What the exercise asks
Turn the lines below, from the one containing "Click the Refresh results button" through the one containing "This screenshot has height=868, width=1389.", into a Markdown table with a Row column for the row number and a Line column for the line, skipping blank lines.
==== Records shown ====
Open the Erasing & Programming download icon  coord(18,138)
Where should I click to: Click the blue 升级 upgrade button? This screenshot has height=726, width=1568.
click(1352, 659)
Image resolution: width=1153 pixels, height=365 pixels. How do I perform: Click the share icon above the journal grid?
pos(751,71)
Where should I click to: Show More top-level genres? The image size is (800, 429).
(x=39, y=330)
====
==== Records shown ====
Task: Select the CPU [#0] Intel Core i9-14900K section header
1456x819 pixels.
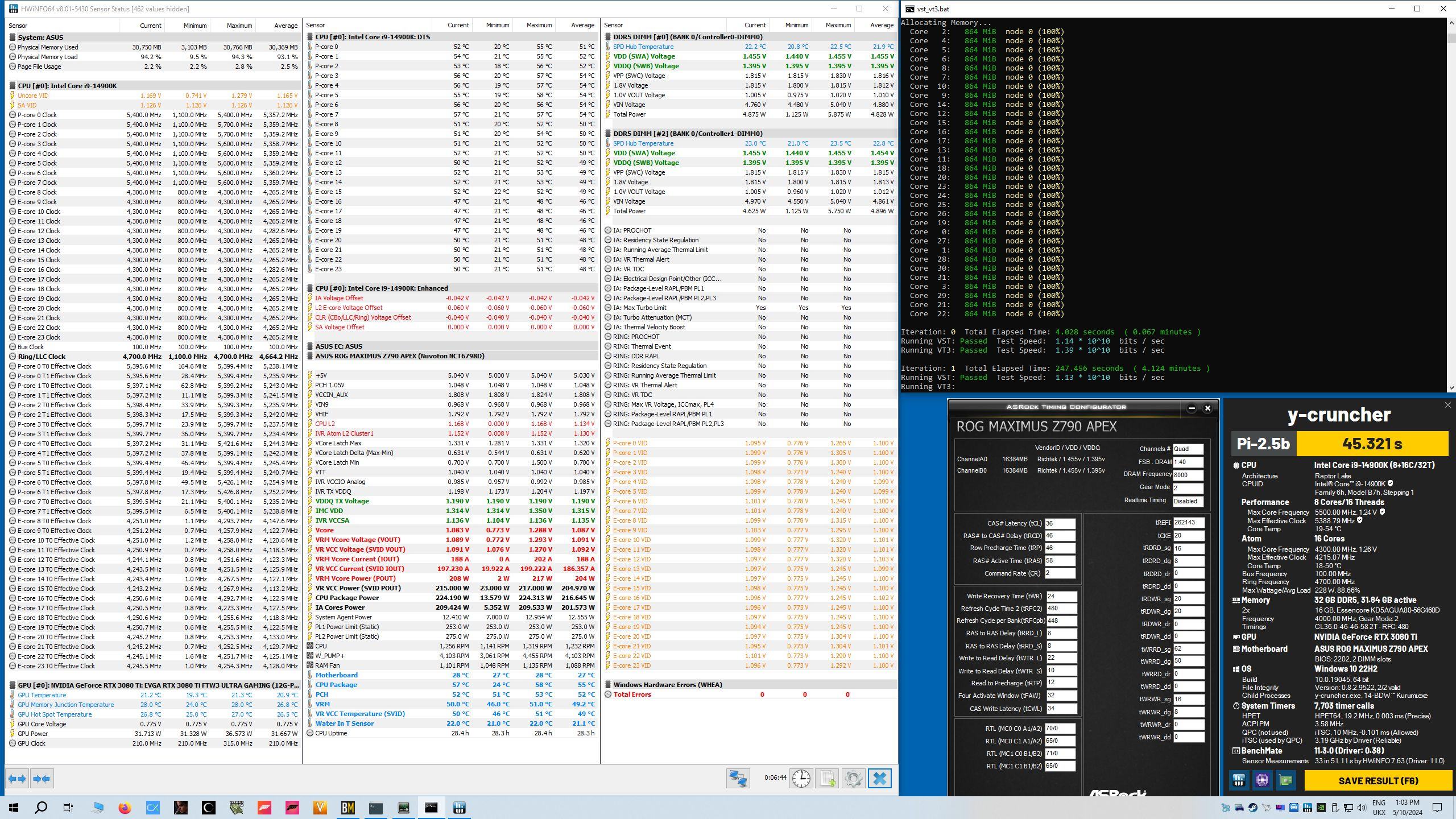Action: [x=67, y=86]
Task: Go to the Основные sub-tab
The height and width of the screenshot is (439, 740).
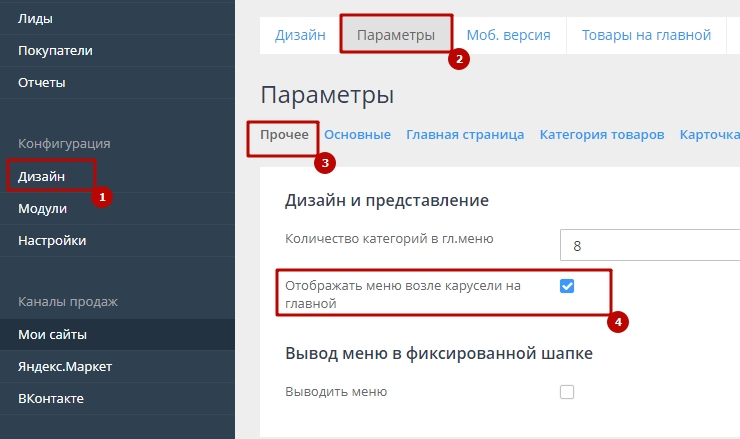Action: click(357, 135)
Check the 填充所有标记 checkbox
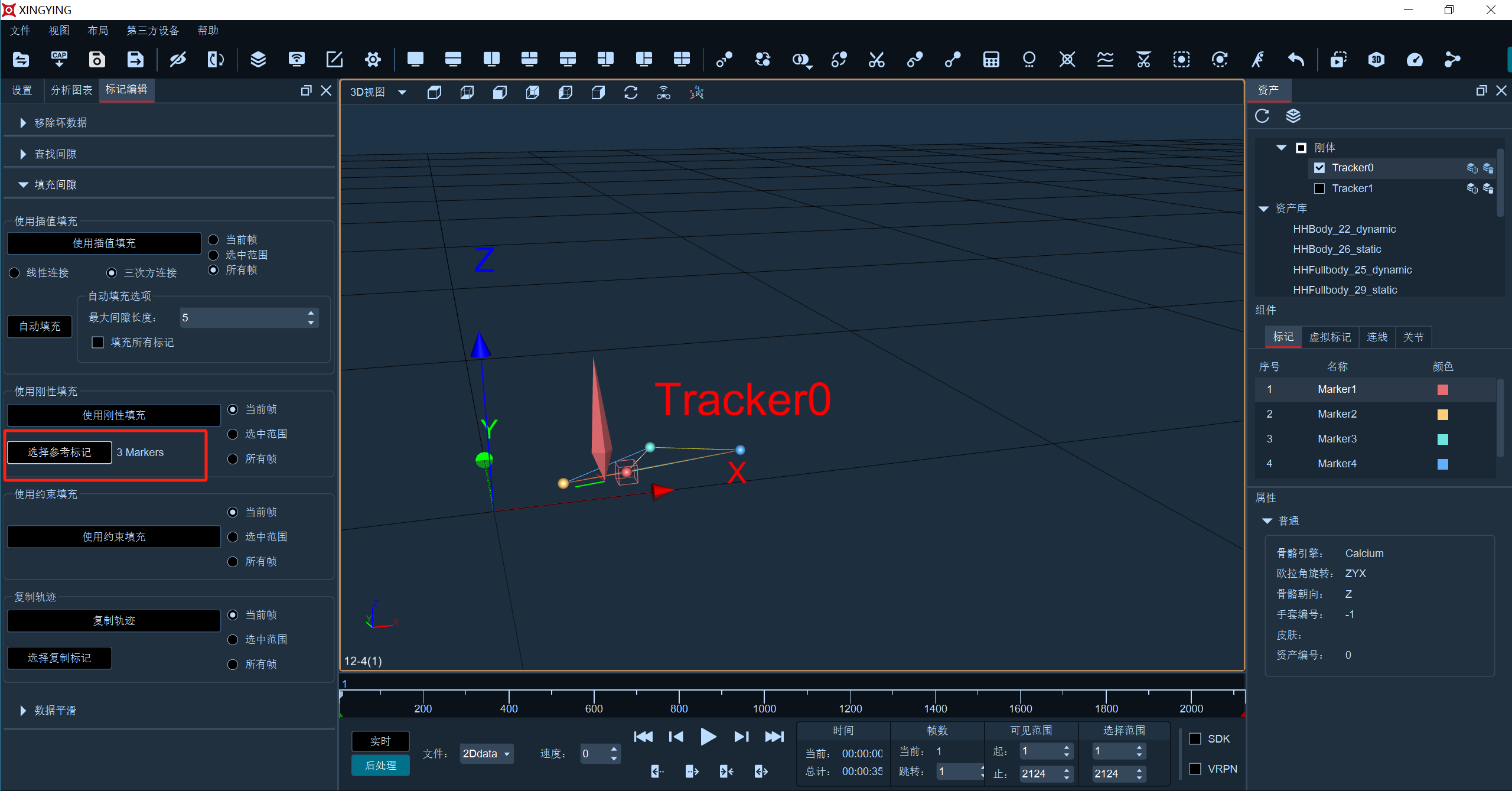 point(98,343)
====
==== Records shown ====
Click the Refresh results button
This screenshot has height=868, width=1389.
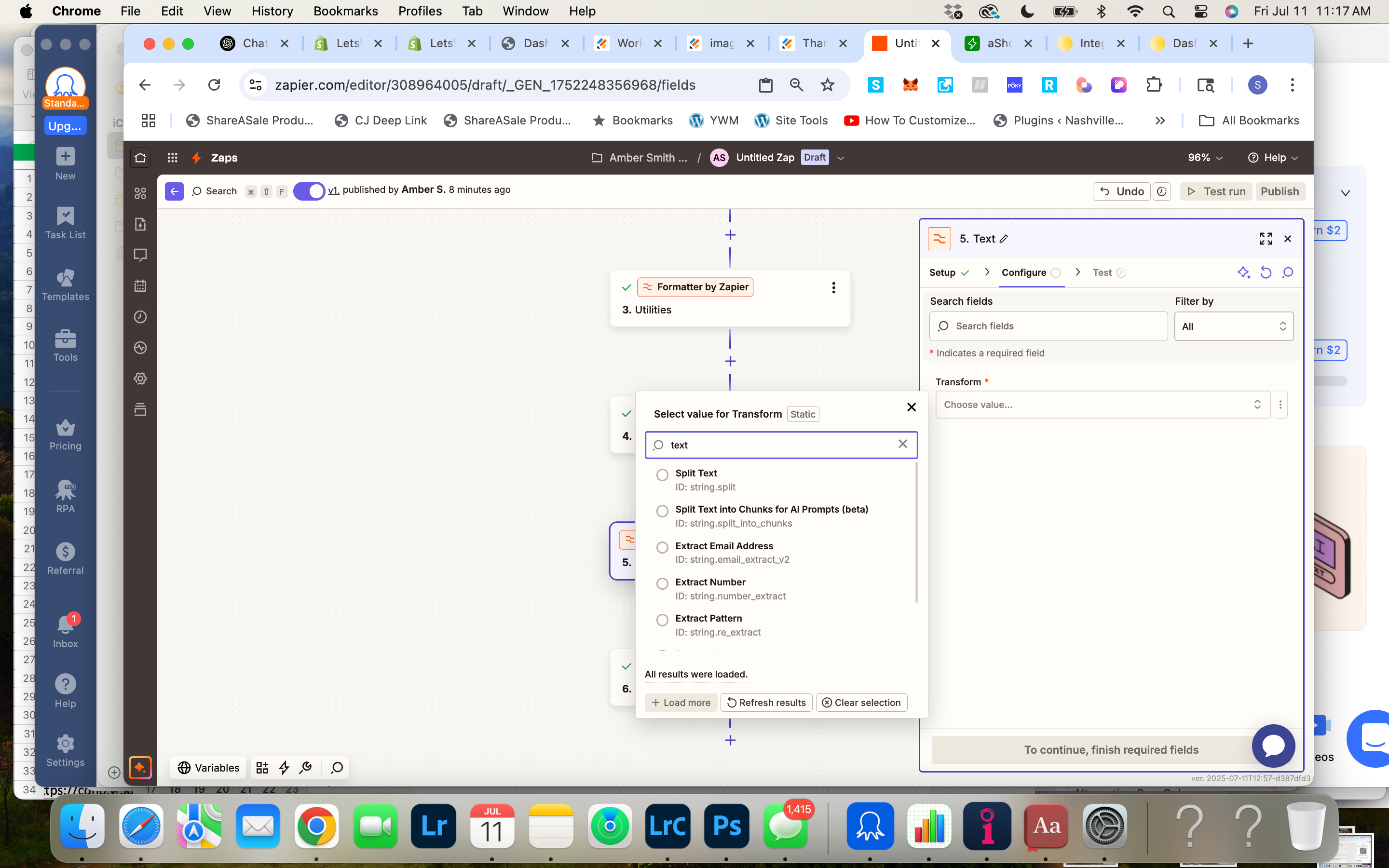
====
Completed exercise
| Row | Line |
|---|---|
| 1 | Click the Refresh results button |
| 2 | This screenshot has height=868, width=1389. |